*TASK GOAL:*
Rescale the listing from the line that contains "Screen dimensions: 800x800" through the end of the listing, including both ends. Write those lines out again, requests included, with every coordinate in the answers multiplied by 0.25 and rounded to a whole number (halves round up), and omit the pictures.
[START OF PROVIDED INFORMATION]
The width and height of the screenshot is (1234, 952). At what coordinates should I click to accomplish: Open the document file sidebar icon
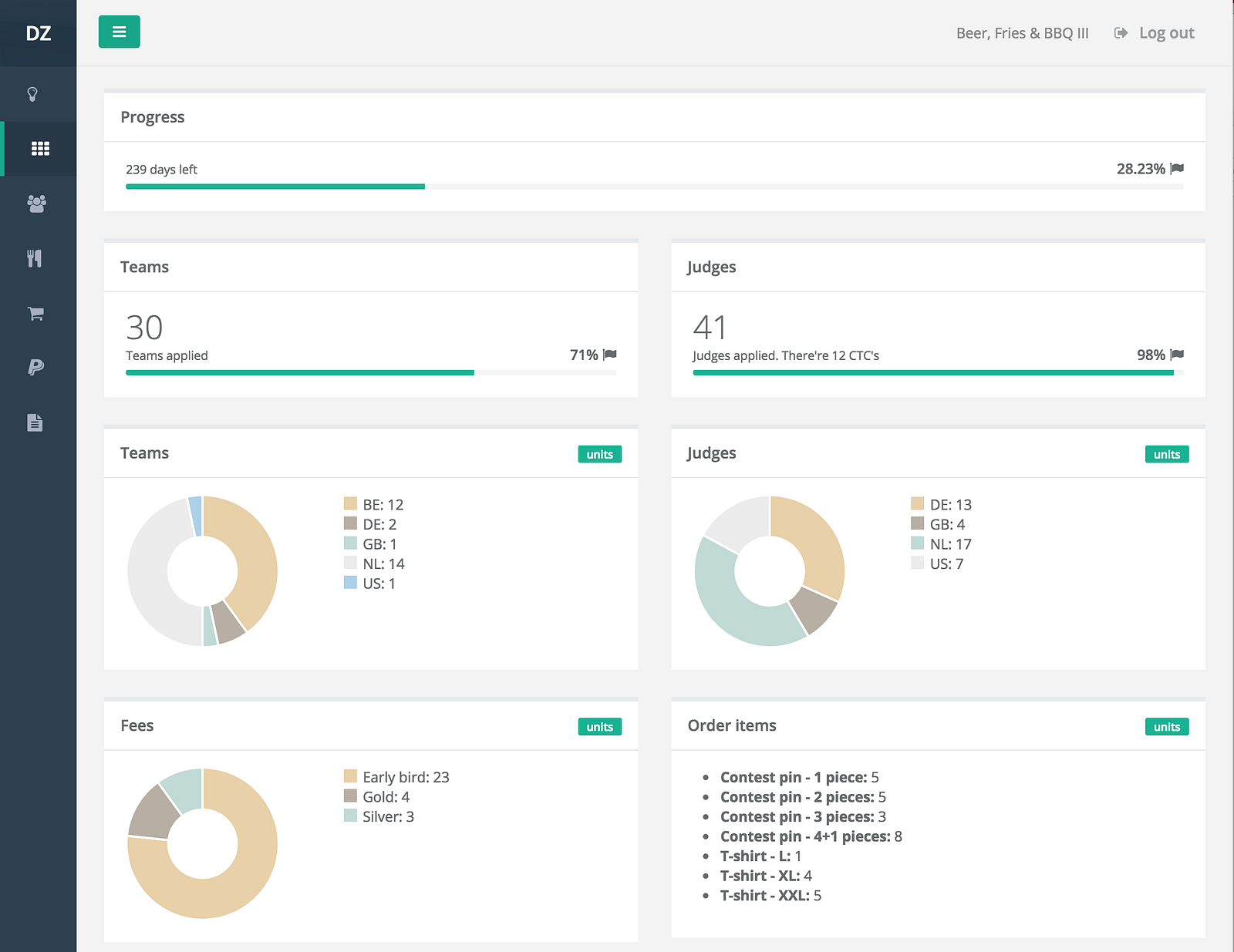click(35, 422)
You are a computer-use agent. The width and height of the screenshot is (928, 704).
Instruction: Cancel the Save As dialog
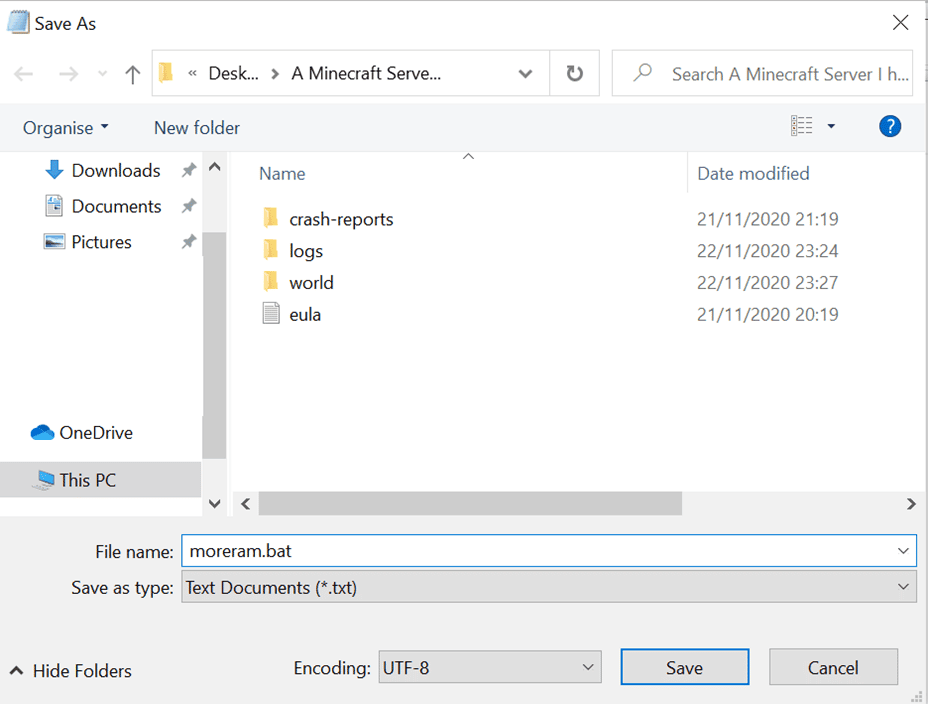[833, 667]
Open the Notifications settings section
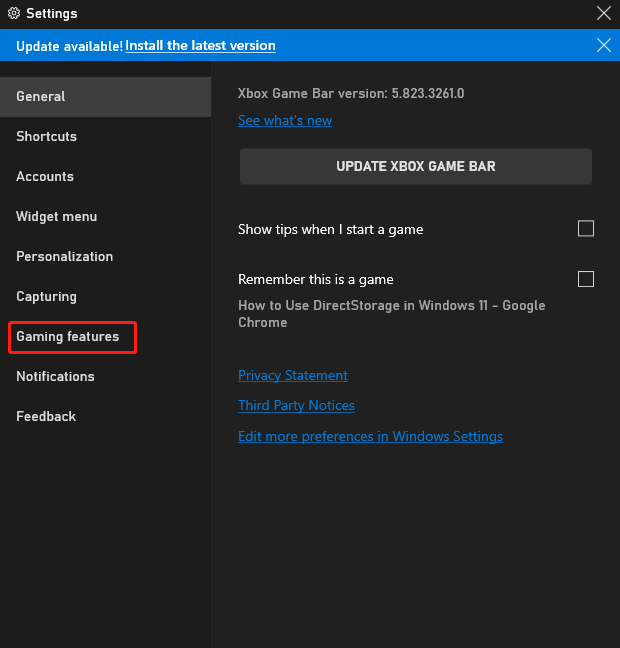 point(55,377)
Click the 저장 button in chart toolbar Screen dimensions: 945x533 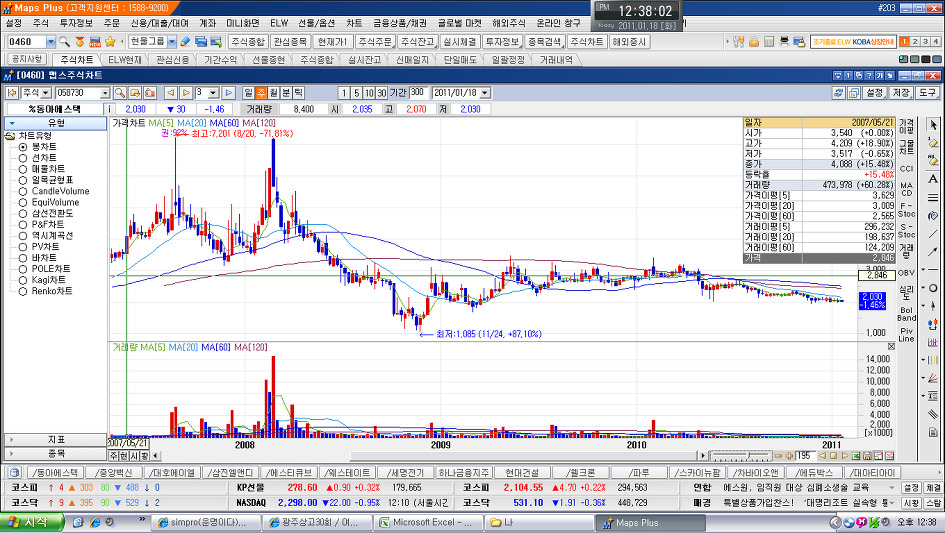click(900, 92)
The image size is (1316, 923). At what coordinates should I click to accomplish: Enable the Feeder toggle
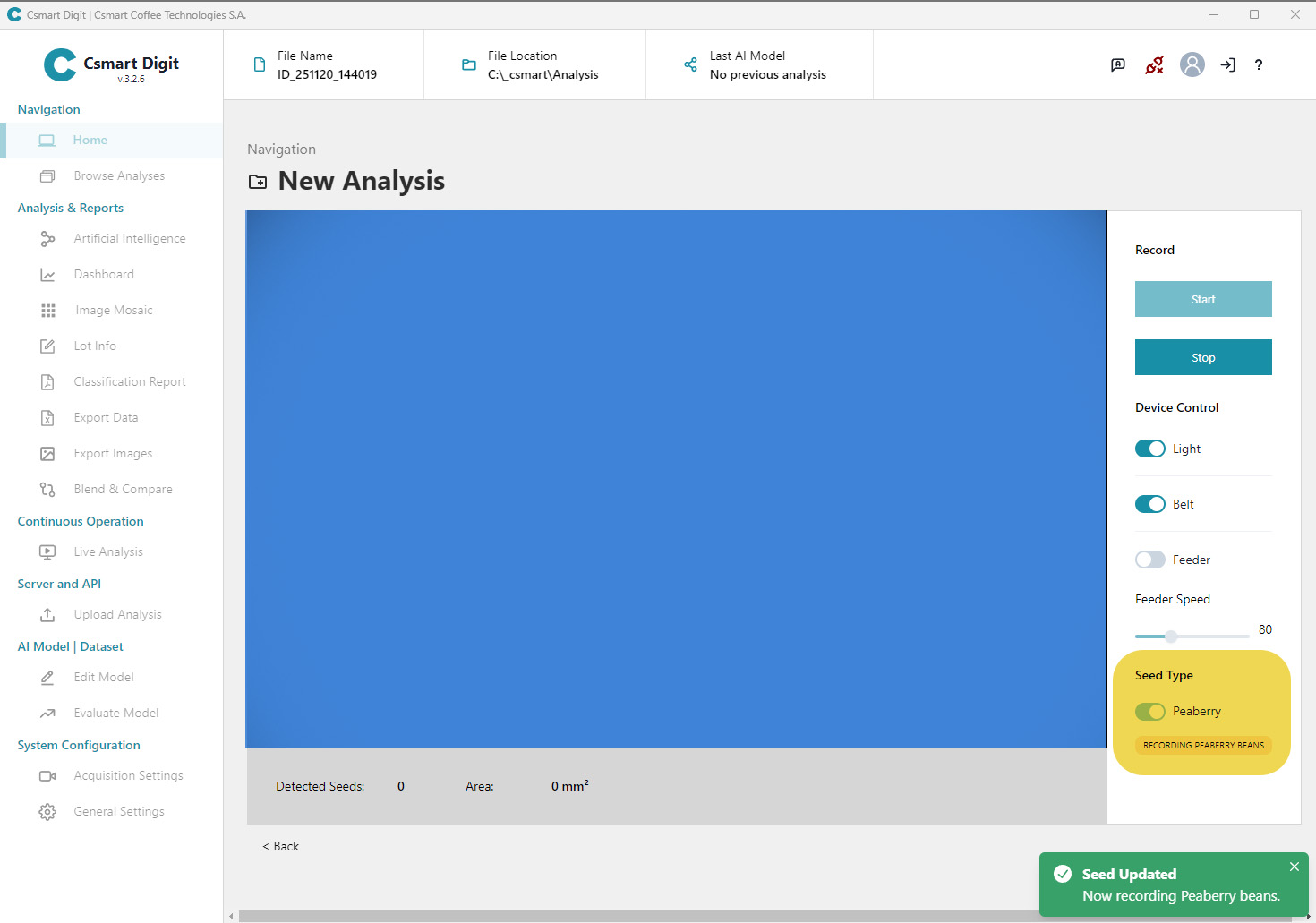(x=1149, y=560)
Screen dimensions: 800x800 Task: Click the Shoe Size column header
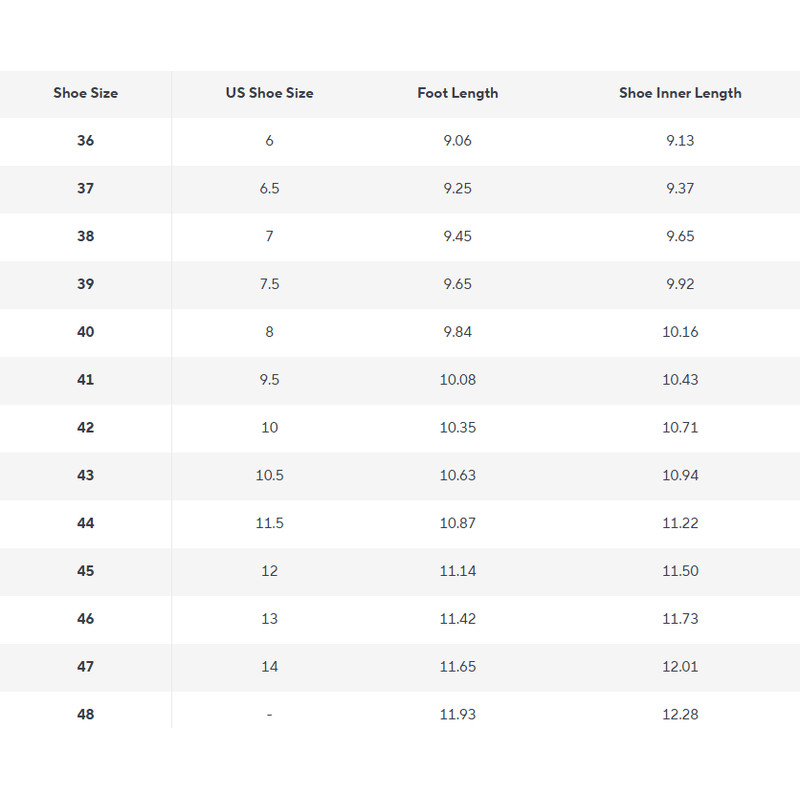[x=86, y=93]
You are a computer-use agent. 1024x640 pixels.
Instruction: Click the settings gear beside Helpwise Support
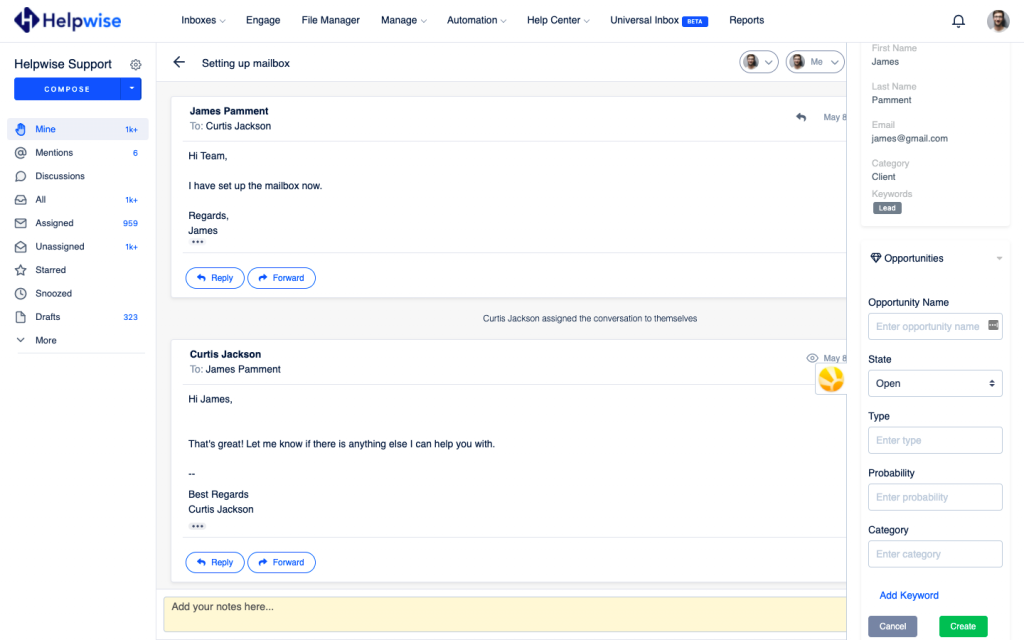click(x=136, y=65)
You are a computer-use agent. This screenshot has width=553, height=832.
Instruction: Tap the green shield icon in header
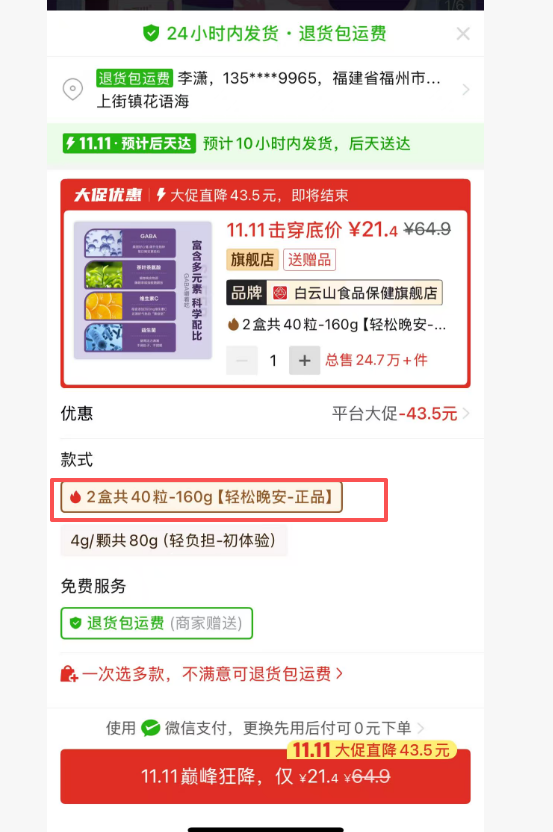point(151,33)
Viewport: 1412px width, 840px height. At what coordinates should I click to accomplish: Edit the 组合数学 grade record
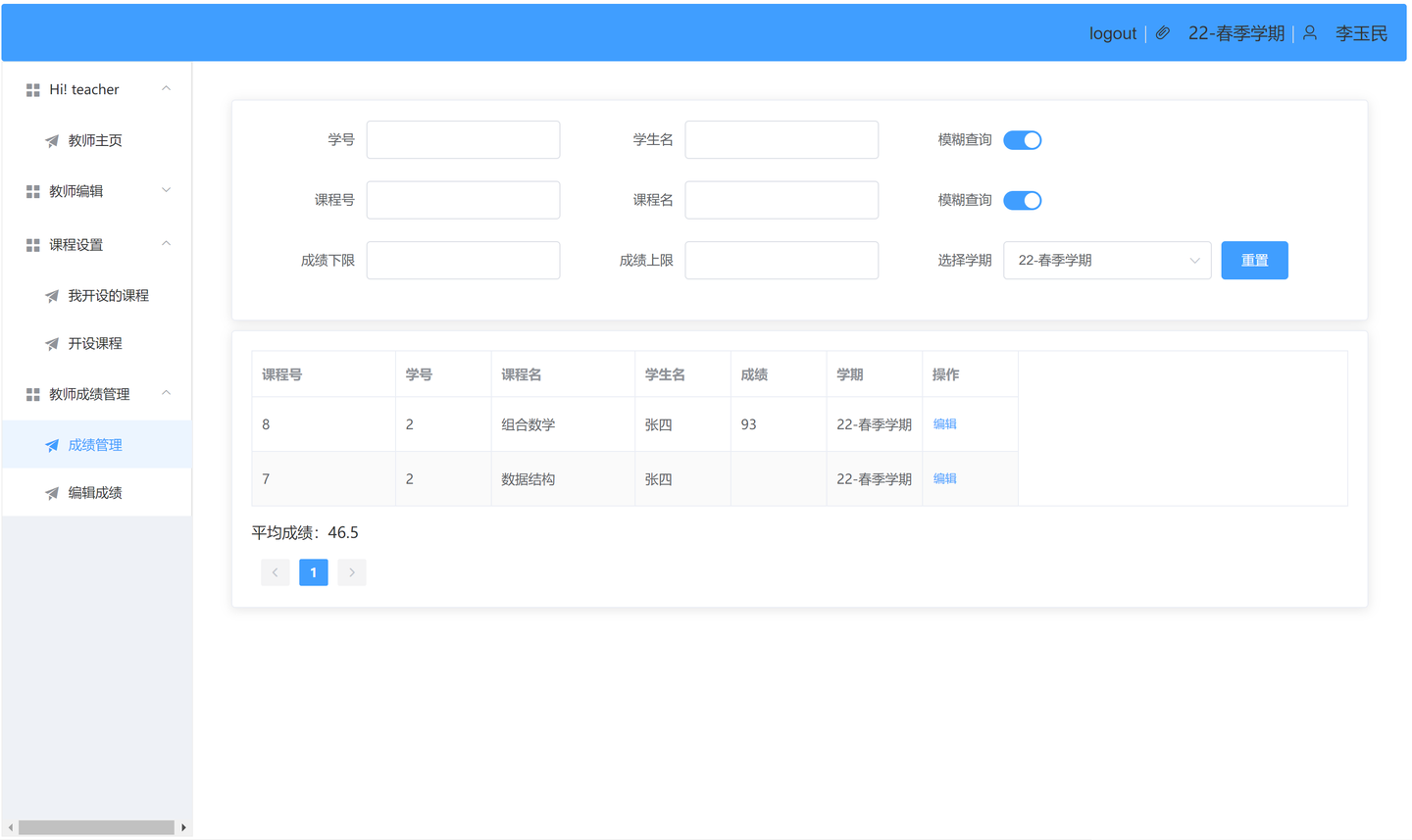(x=944, y=423)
[END OF PROVIDED INFORMATION]
*RESULT:*
Screen dimensions: 800x800 Task: Click the Shoe Size column header
[x=22, y=23]
You are a computer-use agent. 1024x640 pixels.
Instruction: Click the settings gear beside Helpwise Support
click(x=34, y=16)
You are a computer-use agent. This screenshot has width=553, height=832.
Instruction: Tap the green shield icon in header
point(38,8)
Viewport: 1412px width, 840px height. At what coordinates should I click to accomplish: Edit the 组合数学 grade record
(x=236, y=106)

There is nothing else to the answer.